Don’t demand that a busy, important person give you basic information you can look up on your own. Do your homework, and Tell them about the gap you’d like them to fill in your in-progress story.

Before you show up for the interview, reach out to a short list of your source’s close associates, so that you can educate yourself beforehand.

When I wrote for an engineering publication, I was frequently talking to world-class experts who had very specific knowledge. (They were sending experiments up with NASA’s space shuttle, designing a voice synthesis interface for Stephen Hawking, or pioneering virtual reality applications, and they were busy people.) Before I spoke to the professor in charge of a big project, I would ask meet with one of their student assistants, who were usually excited to show a reporter around their lab and answer my beginner questions, so that when I met the boss we could jump right to the really interesting stuff. (I remember several times seeing the top prof’s face change, when they realized they were talking with someone who had relevant, specialized questions, and they didn’t have to explain their project from the ground up.)

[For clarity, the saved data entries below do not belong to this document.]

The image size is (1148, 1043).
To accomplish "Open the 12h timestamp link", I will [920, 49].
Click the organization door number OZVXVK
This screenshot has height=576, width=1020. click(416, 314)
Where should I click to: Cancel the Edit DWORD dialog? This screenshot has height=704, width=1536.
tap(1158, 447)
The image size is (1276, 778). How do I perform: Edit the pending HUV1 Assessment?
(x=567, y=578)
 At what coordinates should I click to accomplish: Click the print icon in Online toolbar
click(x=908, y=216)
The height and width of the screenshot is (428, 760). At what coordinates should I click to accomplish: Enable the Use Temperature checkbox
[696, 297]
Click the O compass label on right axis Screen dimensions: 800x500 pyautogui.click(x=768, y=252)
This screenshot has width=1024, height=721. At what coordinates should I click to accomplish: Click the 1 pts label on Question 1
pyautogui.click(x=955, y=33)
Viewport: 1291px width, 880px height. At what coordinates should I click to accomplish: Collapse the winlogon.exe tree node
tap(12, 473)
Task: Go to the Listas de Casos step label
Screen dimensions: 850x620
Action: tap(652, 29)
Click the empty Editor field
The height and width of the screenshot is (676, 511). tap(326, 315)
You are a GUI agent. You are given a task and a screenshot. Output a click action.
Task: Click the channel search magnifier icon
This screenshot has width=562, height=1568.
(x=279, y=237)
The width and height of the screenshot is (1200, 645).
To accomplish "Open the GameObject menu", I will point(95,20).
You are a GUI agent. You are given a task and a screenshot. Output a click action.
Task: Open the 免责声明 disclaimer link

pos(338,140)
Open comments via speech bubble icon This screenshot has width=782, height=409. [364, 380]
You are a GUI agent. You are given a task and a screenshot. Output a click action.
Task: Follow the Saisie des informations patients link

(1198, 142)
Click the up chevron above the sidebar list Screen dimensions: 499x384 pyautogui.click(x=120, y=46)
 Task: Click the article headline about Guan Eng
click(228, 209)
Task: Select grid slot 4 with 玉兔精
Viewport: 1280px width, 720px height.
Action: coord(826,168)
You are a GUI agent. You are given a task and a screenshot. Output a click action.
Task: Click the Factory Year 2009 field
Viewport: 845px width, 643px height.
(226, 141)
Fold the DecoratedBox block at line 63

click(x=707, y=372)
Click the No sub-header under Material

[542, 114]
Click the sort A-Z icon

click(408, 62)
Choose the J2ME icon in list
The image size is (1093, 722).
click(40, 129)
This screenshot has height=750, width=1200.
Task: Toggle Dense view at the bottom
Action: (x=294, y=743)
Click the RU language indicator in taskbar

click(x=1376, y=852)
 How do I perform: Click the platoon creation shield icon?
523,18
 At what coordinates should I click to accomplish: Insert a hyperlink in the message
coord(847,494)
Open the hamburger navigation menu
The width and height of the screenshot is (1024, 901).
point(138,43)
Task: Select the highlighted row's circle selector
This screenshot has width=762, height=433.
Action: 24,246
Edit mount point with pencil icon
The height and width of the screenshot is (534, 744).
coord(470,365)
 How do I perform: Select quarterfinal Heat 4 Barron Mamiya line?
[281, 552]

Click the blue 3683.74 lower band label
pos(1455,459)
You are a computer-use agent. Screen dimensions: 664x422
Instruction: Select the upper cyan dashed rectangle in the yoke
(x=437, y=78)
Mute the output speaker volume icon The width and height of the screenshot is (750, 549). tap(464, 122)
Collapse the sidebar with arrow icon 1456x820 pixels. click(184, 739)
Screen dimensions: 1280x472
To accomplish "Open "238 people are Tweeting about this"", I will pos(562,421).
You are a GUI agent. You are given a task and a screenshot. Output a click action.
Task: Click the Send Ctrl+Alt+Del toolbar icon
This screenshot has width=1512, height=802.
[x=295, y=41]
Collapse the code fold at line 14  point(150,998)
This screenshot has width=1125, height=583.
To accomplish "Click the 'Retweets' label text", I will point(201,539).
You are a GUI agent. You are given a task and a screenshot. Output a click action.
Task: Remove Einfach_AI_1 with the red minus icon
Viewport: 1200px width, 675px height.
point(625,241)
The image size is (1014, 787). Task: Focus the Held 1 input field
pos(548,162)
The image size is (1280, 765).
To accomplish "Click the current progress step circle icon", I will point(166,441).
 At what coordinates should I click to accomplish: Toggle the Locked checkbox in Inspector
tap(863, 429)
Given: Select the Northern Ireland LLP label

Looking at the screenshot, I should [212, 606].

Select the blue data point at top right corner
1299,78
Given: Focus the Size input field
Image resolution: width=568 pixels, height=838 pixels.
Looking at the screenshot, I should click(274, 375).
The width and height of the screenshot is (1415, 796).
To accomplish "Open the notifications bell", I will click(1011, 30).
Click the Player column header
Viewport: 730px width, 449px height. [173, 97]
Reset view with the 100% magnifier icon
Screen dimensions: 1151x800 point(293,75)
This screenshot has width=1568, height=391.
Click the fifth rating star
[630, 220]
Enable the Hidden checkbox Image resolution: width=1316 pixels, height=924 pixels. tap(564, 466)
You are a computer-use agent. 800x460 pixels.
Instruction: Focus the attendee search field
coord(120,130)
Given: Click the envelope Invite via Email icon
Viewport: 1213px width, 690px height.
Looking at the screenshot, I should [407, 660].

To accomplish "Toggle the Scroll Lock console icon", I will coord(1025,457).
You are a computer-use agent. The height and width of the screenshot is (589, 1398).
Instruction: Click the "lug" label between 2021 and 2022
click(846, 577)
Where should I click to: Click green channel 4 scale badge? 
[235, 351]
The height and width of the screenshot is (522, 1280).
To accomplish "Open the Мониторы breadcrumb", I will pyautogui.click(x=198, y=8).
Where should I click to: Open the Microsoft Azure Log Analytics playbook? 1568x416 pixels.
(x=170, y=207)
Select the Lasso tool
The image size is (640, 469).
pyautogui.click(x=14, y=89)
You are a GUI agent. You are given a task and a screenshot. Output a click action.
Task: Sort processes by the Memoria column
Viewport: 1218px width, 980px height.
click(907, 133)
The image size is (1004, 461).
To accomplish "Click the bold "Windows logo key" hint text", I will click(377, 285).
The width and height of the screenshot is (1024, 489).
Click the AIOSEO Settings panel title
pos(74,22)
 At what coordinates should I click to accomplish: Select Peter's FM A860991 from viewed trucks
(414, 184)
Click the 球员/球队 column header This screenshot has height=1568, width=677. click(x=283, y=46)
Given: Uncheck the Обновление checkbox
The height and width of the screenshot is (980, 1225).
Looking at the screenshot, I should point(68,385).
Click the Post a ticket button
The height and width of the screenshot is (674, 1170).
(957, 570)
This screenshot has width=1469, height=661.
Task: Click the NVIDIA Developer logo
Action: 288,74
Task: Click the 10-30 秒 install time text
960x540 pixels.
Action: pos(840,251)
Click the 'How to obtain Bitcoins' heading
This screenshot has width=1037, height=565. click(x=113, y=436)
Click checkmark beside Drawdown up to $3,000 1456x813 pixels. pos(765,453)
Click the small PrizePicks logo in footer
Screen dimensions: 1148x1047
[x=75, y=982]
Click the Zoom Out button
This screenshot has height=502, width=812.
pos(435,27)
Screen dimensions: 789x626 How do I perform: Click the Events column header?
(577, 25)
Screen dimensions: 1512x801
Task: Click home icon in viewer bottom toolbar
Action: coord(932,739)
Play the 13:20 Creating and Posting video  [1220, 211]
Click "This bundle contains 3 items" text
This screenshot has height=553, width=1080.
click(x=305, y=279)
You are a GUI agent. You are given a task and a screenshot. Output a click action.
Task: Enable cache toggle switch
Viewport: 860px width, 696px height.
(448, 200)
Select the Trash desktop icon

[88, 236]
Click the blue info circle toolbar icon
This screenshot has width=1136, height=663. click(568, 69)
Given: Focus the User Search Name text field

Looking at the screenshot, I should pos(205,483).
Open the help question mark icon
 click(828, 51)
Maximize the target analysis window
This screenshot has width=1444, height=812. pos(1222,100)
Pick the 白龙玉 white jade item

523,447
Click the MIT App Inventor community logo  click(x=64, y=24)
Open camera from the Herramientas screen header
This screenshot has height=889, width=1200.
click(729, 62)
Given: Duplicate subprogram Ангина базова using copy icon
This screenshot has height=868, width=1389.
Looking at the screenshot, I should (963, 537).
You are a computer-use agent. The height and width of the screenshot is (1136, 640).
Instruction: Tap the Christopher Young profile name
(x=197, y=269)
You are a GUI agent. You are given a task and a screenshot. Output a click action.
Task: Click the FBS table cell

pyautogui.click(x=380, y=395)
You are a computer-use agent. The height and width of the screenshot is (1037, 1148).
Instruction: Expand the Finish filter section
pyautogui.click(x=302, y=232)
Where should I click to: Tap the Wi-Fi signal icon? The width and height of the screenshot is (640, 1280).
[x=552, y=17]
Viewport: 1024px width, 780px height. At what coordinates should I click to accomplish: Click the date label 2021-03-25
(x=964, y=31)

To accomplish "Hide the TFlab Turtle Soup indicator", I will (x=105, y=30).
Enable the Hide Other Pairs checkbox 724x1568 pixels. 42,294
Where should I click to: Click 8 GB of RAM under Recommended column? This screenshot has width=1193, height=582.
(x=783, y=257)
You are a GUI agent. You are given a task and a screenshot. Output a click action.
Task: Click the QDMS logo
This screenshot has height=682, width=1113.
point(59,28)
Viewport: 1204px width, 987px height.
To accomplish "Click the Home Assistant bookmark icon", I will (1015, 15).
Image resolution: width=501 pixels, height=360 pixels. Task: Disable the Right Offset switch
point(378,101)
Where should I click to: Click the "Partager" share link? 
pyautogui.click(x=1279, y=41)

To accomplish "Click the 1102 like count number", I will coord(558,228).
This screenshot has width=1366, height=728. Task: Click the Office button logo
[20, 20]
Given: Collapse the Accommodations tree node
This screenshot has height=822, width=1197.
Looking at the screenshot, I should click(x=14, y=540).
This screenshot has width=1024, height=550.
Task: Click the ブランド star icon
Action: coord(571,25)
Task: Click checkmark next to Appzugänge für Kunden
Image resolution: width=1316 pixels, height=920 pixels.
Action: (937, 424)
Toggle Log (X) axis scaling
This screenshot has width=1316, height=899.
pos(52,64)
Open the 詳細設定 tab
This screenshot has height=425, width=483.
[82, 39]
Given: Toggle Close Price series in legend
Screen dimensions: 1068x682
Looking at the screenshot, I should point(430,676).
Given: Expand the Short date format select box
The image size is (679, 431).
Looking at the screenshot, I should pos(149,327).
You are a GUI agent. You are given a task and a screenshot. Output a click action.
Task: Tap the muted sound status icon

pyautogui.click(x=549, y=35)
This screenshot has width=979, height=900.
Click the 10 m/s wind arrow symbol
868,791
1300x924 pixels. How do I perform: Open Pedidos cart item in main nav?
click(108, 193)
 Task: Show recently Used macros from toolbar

If you are doing a light personality profile, ask your source’s relative or college roommate to tell you a funny story. For a complex, high-stakes story, bring some direct quotes from a stakeholder on the “other side” of a controversy. You’re not playing “gotcha” here — you are doing your homework, looking or questions that will get your source talking.

Ask to observe your subject in their native habitat doing the thing that makes your subject worth interviewing.

Don’t waste their time by asking them details you could look up yourself (such as where they grew up or what is their full job title).

Starting the Interview

Most people who aren’t used to being interviewed will be at least a little nervous.

Start out with some informal chitchat, letting them know why you chose to interview them and why your readers would like to read about them. When they start talking, lean forward and nod a lot, and say, “I love that story, I’ll ask you to tell me more about that in a few minutes.”